Dimensionality Reduction
Background
- Curse of Dimensionality
- Data has too many features (n << p)
- Data volume required for good generalization grows exponentially
- Same edge (say 10) square and cube
- 1x1 patch covers 1% area in quare
- 1x1x1 patch covers 0.1% volume in cube
- Two approaches
- Feature Selection
- Use only a subset of original features\
- Latent Features
- Recombine the original features for more efficient representation
- Can be linear or non-linear
Principal Component Analysis
- Find a linear and orthogonal projection of data from high dimension to low dimension
- Encode original data $x \in R^D$ using $W \in R^{D \times L}$
- Encode: $z = W^T x \in R^L$
- Decode $z$ by projecting it from lower dimension to higher dimension
- Objective is to minimize reconstruction error
- $L(w) = {1 \over N} \sum ||x - \hat x||^2$
- Proof: Project all the data to one dimension
- $w_1 \in R^D$
- $\hat x = z_{1} w_1$
- Optimal value of z and w that minimizes reconstruction error
- $L = {1 \over N} \sum ||x_i - z_{i1} w_1||^2$
- $L = {1 \over N} \sum (x_i - z_{i1} w_1)^T(x_i - z_{i1} w_1)$
- $L = {1 \over N} \sum x_i^T x_i -2 z_{i1} w_1^T x_i - z_{i1} w_1^Tw_1 z_{i1}$
- Orthonormal Assumption $\implies w_1^Tw_1 = 1$
- $L = {1 \over N} \sum x_i^T x_i -2 z_{i1} w_1^T x_i - z_{i1}^2$
- Take Derivaties wrt z and w
- ${\delta L \over \delta z_{i1}} = {1 \over N} (-2 w_1^T x_i + 2 z_{i1}) = 0$
- Optimal Embedding: $z_{i1} = w_1^T x$
- Plugging the value of z in L
- $L = {1 \over N} \sum x_i^T x_i - z_{i1}^2$
- $L = C - {1 \over N} \sum z_{i1}^2$
- $L = C - {1 \over N} \sum w_1^T x_i^T x_i w_1$
- $L = - {1 \over N} w_1^T \Sigma w_1$
- $\Sigma$ is the Var-Cov matrix of X
- The loss can be minimized trivially by scaling $w$
- To avoid this, impose a unit-norm constraint on $w$
- $L = {1 \over N} w_1^T \Sigma w_1 + \lambda (w_1^T w_1 - 1)$
- ${\delta L \over \delta w_1} = -2 \Sigma w_1 + 2 \lambda w_1 = 0$
- Optimal w is given by eigen vector of $\Sigma$
- To minimize the loss, pick the vector corresponding to highest eigenvalue
- PCA finds vectors that maximize the variance of projected data
- $L = C - {1 \over N} \sum z_{i1}^2$
- The original data is scaled
- $E(z_1) = E(w_1^T x) = 0$
- $L = C + \text{Var}(z_1)$
- Geometric Explanation
- Find a new axis to capture the data
- Distance of the point from origin is fixed $R^2$
- $D^2$ if the distance of the point from origin along the new axis (Variance)

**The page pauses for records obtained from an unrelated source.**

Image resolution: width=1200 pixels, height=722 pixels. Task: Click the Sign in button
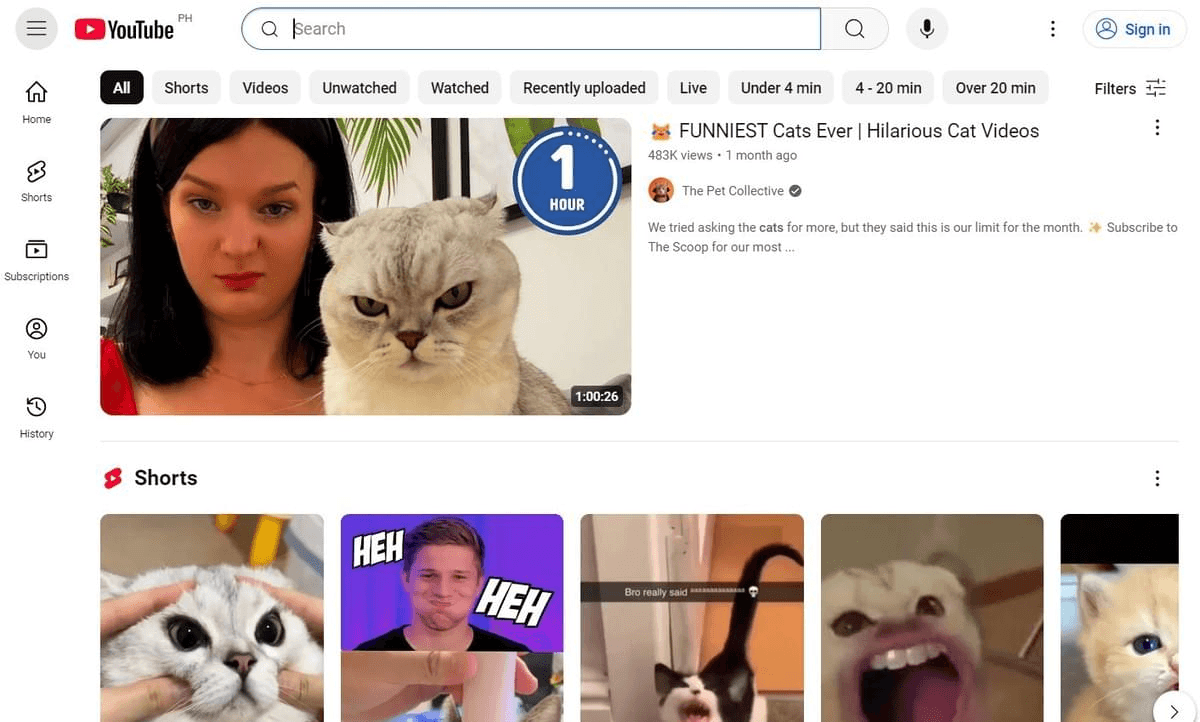[1134, 29]
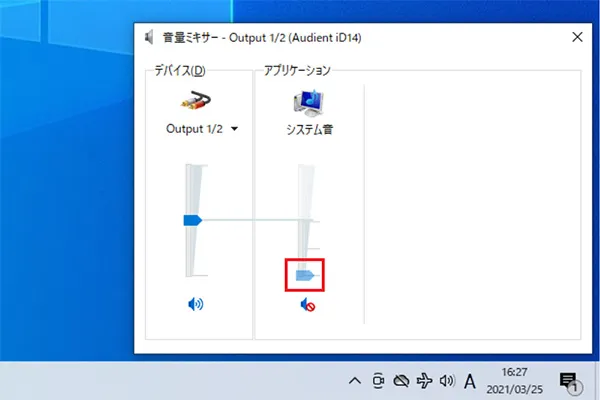The image size is (600, 400).
Task: Open the Output 1/2 device dropdown
Action: [234, 129]
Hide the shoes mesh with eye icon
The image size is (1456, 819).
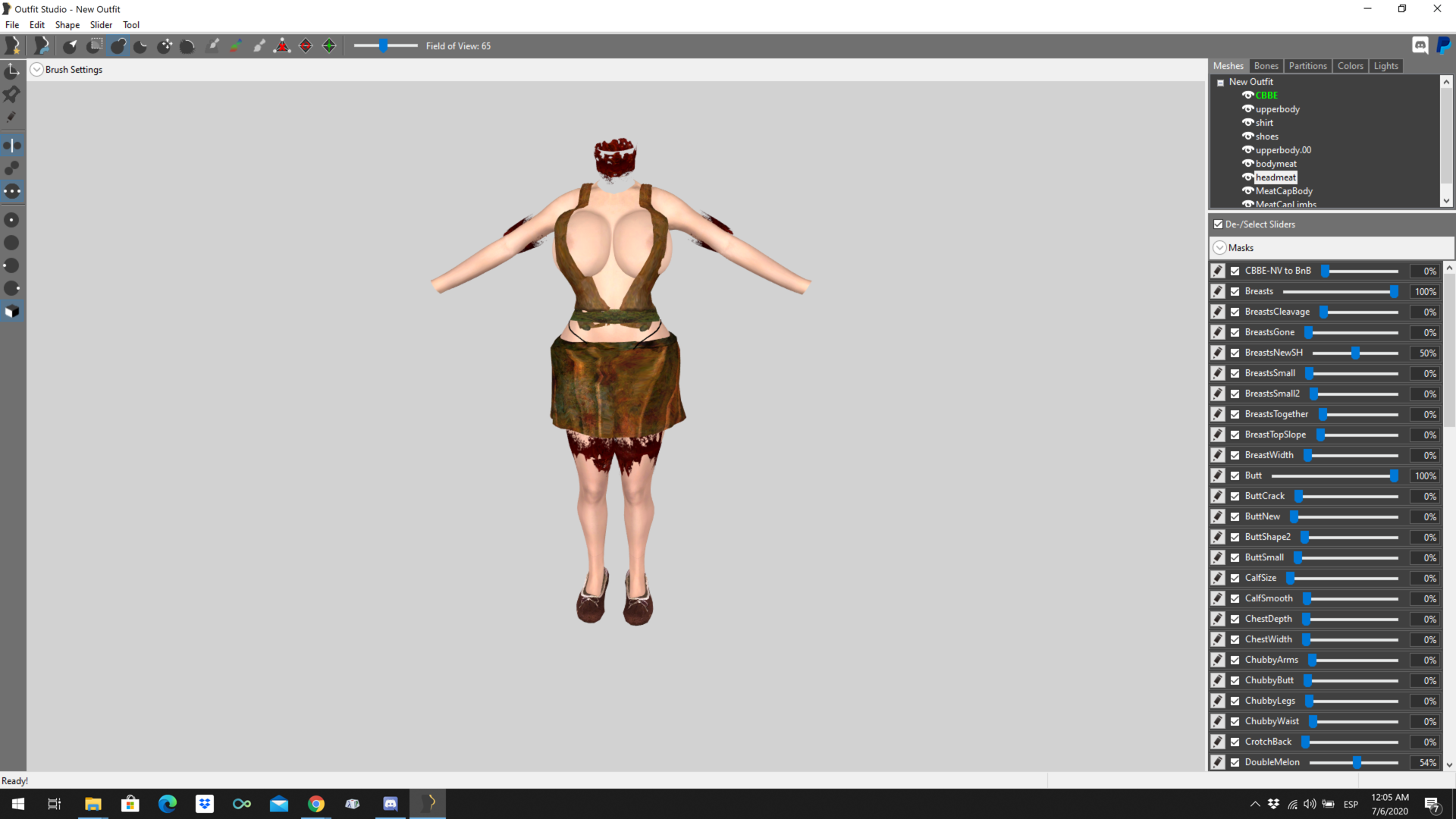coord(1247,136)
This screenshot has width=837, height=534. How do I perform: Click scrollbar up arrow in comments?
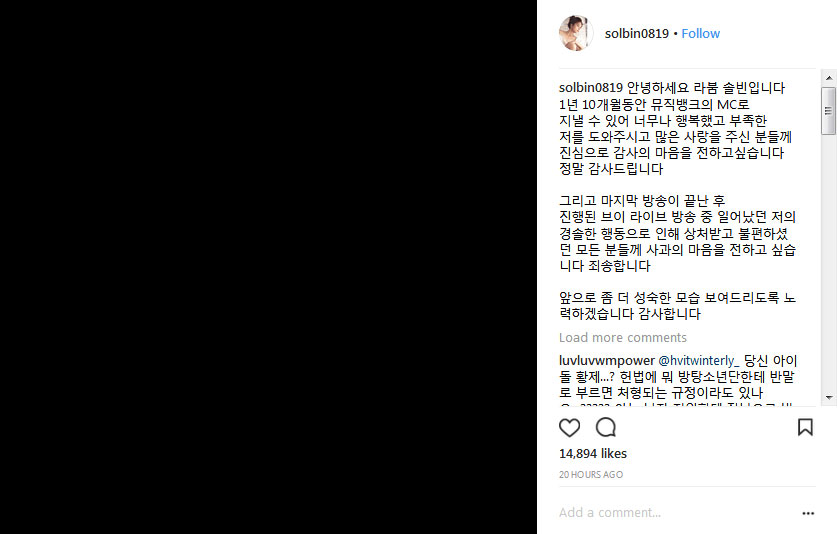click(x=829, y=78)

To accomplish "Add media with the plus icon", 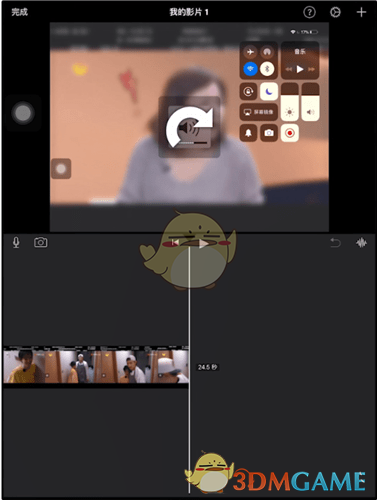I will [361, 12].
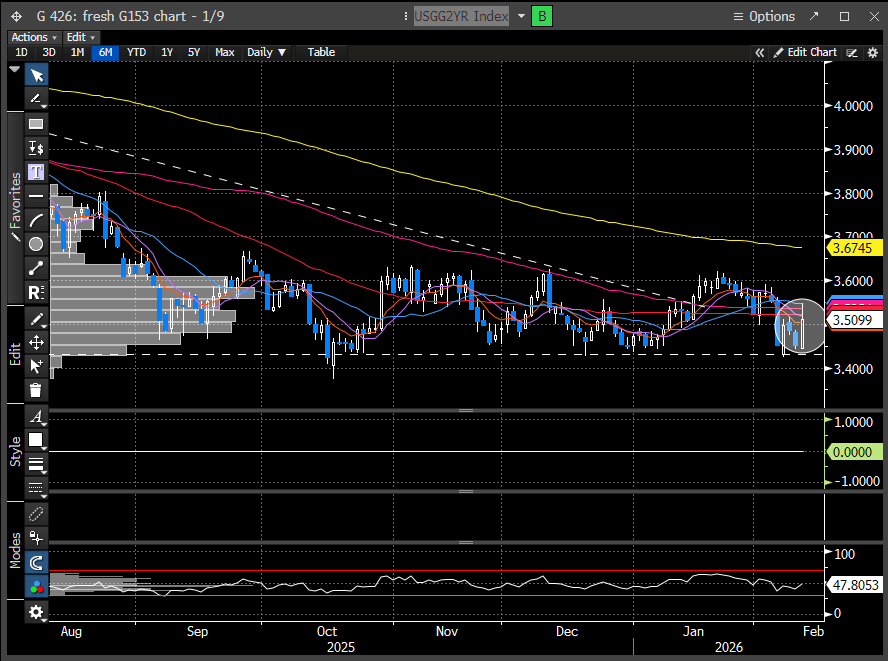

- $\epsilon$ if the vertical distance of the point from the new axis (Distortion)
- By Pythagoras theorem $R^2 = D^2 + \epsilon$
- PCA maximizes the variance $D^2$
- Is equivalent to minimizing distortion $\epsilon$ as $R^2$ is constant
- Eigenvalues euqal the sum-sq(distances) on points on the principal component axis
- Use eigenvalues to understand how much variation is captured by each principal component
- Use scree plot (varation captured vs # components) to understand how many components should be included
- The maximum number of components are equal to the number of features in the original data
- Full basis
- If data is 2D, the eigen value for the 3rd PC will be 0
- Principal components are linear combinations of original features
- The weights used for linear combinations are called factor loadings
- Factor loadings denote the importance of features in capturing variance
- PCA + linear regression is still interpretable
- Use estimated coefficients and factor loadings to understand how the original variables are being used
- PCA is calculated using SVD (singular value decomposition)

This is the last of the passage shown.